▼

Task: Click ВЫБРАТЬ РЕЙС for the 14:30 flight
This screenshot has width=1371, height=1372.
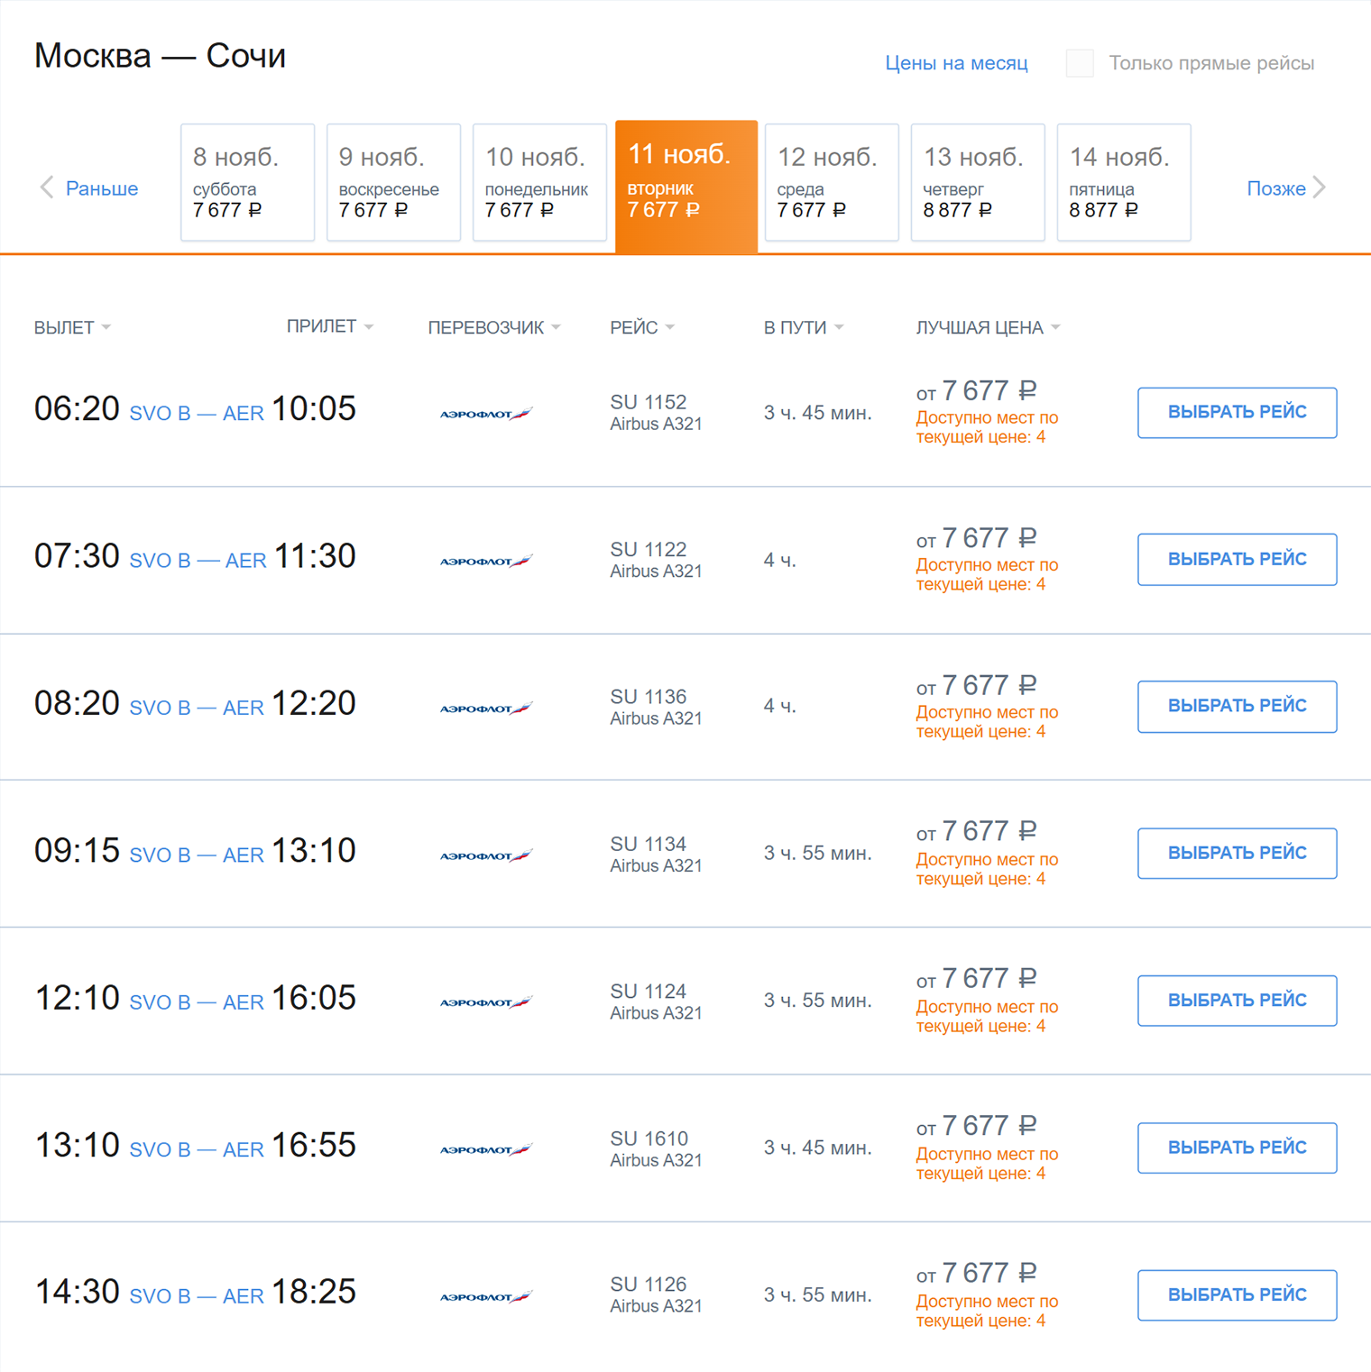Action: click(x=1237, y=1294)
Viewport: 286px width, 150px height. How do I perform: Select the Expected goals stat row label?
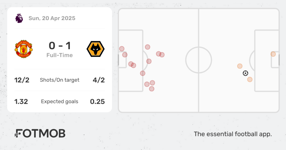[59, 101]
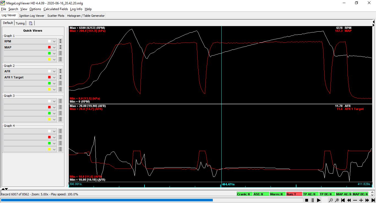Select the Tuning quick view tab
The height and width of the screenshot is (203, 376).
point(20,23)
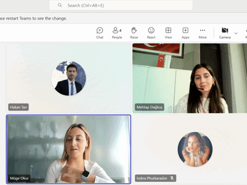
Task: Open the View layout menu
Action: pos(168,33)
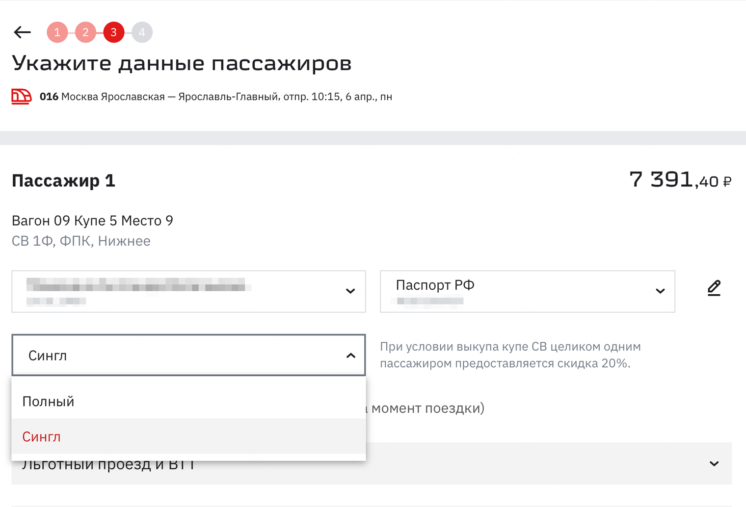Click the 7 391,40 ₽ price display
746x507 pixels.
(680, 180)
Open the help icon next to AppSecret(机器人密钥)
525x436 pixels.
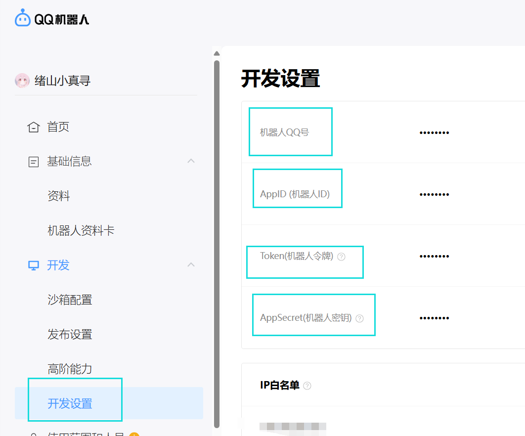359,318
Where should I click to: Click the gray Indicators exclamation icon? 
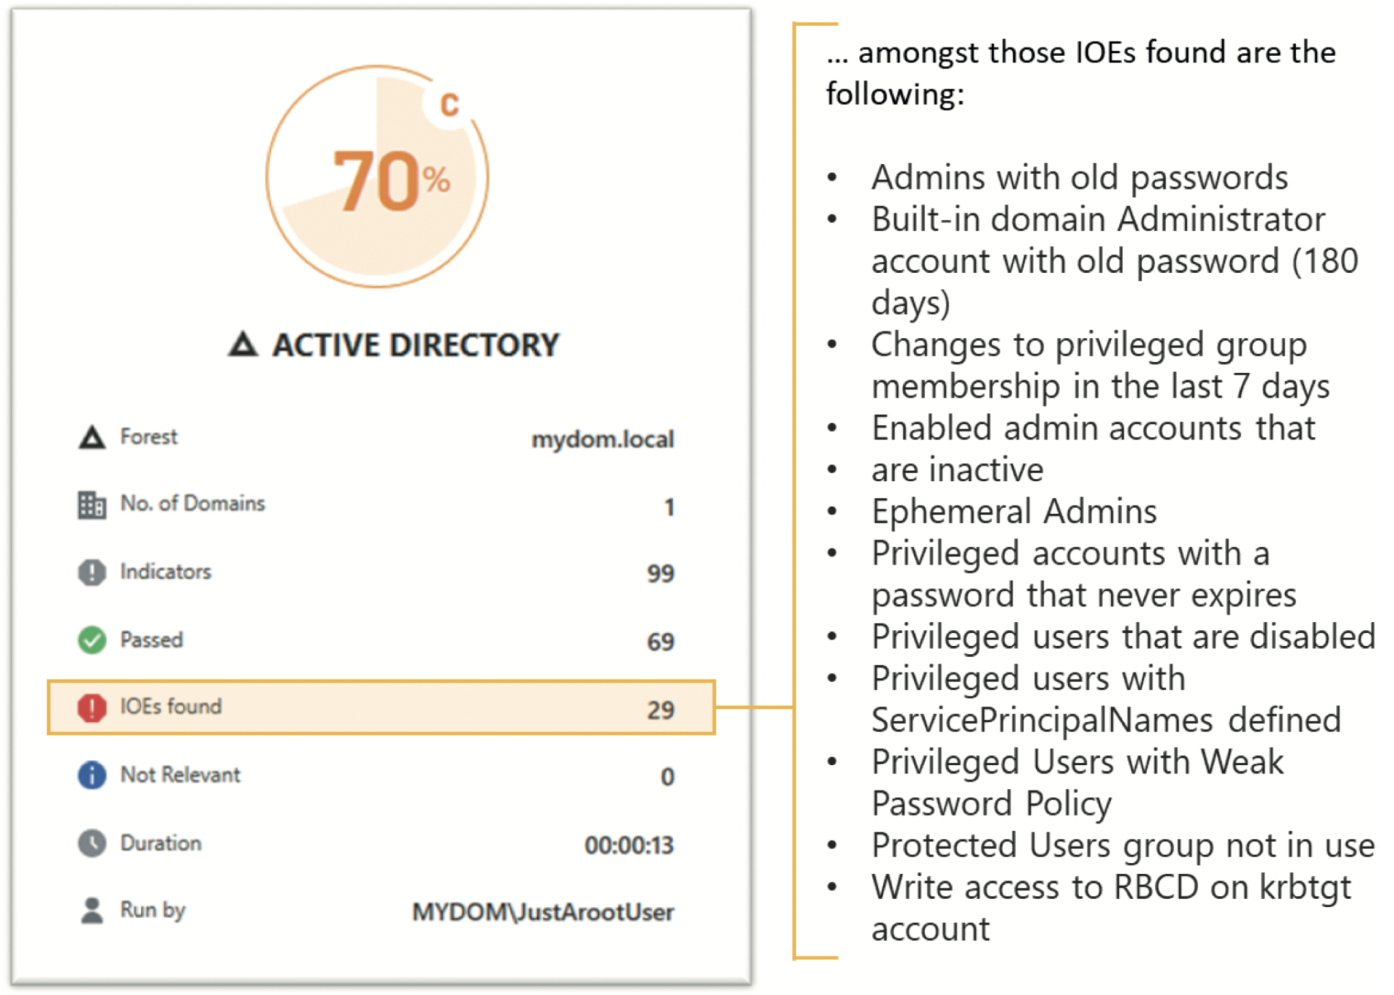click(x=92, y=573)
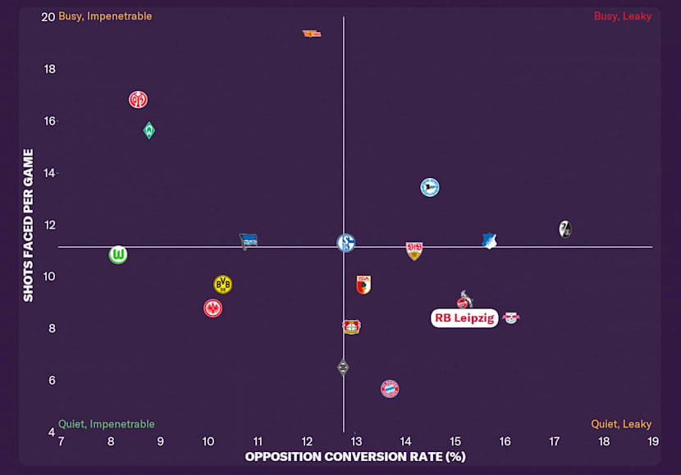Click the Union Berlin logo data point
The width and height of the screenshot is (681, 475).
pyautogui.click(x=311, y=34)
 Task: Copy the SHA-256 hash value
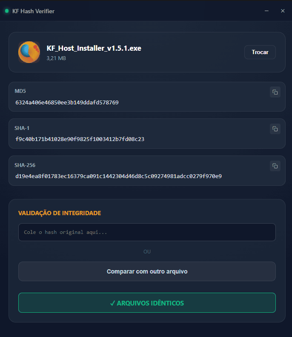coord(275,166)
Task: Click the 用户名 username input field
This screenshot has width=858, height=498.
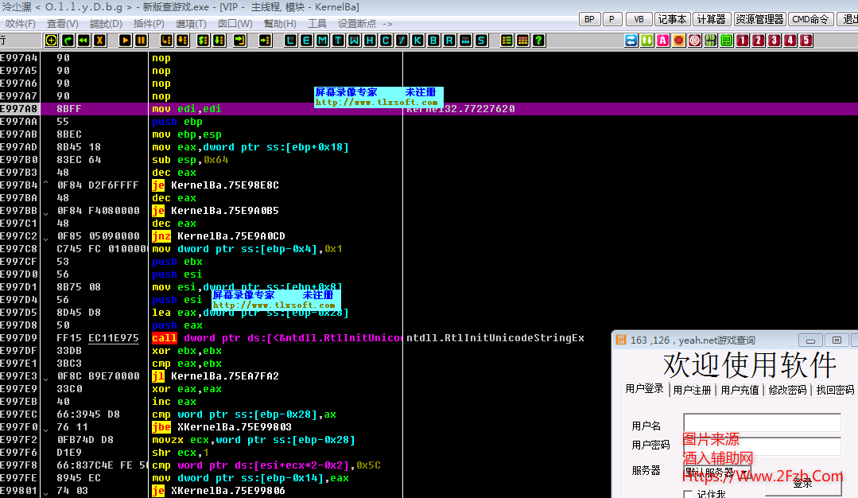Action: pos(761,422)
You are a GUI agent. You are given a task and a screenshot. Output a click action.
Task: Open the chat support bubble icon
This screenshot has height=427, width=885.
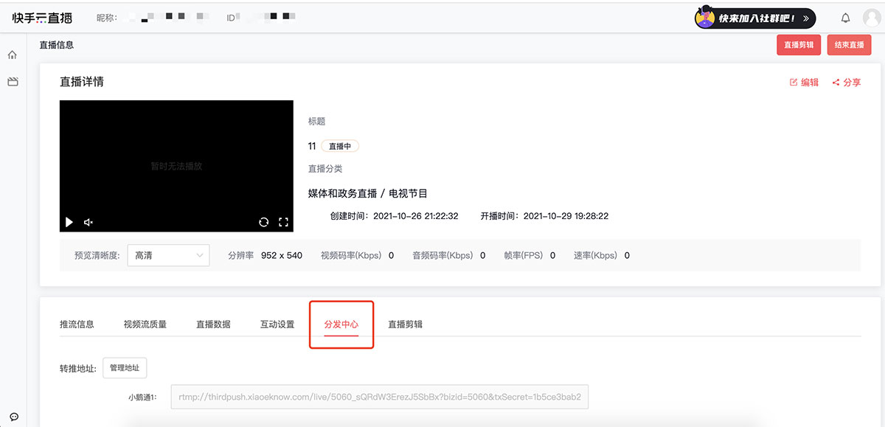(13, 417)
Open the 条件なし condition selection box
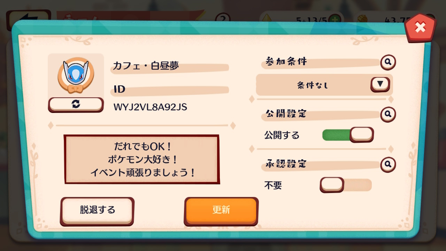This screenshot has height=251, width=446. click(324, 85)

▲

§ What you are asked to do:
Transcribe all of the records above exactly; no image should appear in what you write.

§ Exercise response:
Task: Click ВЫБРАТЬ РЕЙС for the 14:30 flight
This screenshot has width=1371, height=1372.
Action: click(x=1237, y=1294)
Viewport: 286px width, 150px height. How do I perform: Select the Expected goals stat row label?
[59, 101]
Select the Tuning quick view tab
The height and width of the screenshot is (203, 376).
point(20,23)
Task: Open the View layout menu
Action: pos(168,33)
Click the 7 391,40 ₽ price display
746x507 pixels.
(680, 180)
Open the help icon next to AppSecret(机器人密钥)
525x436 pixels.
359,318
Where should I click to: Click the gray Indicators exclamation icon? 
click(x=92, y=573)
Click the Union Berlin logo data point
The width and height of the screenshot is (681, 475).
pyautogui.click(x=311, y=34)
 Task: Copy the SHA-256 hash value
coord(275,166)
Task: Click the 用户名 username input field
This screenshot has width=858, height=498.
Action: pos(761,422)
You are a GUI agent. You are given a task and a screenshot. Output a click action.
Task: Open the chat support bubble icon
This screenshot has height=427, width=885.
(13, 417)
Open the 条件なし condition selection box
This screenshot has height=251, width=446. click(324, 85)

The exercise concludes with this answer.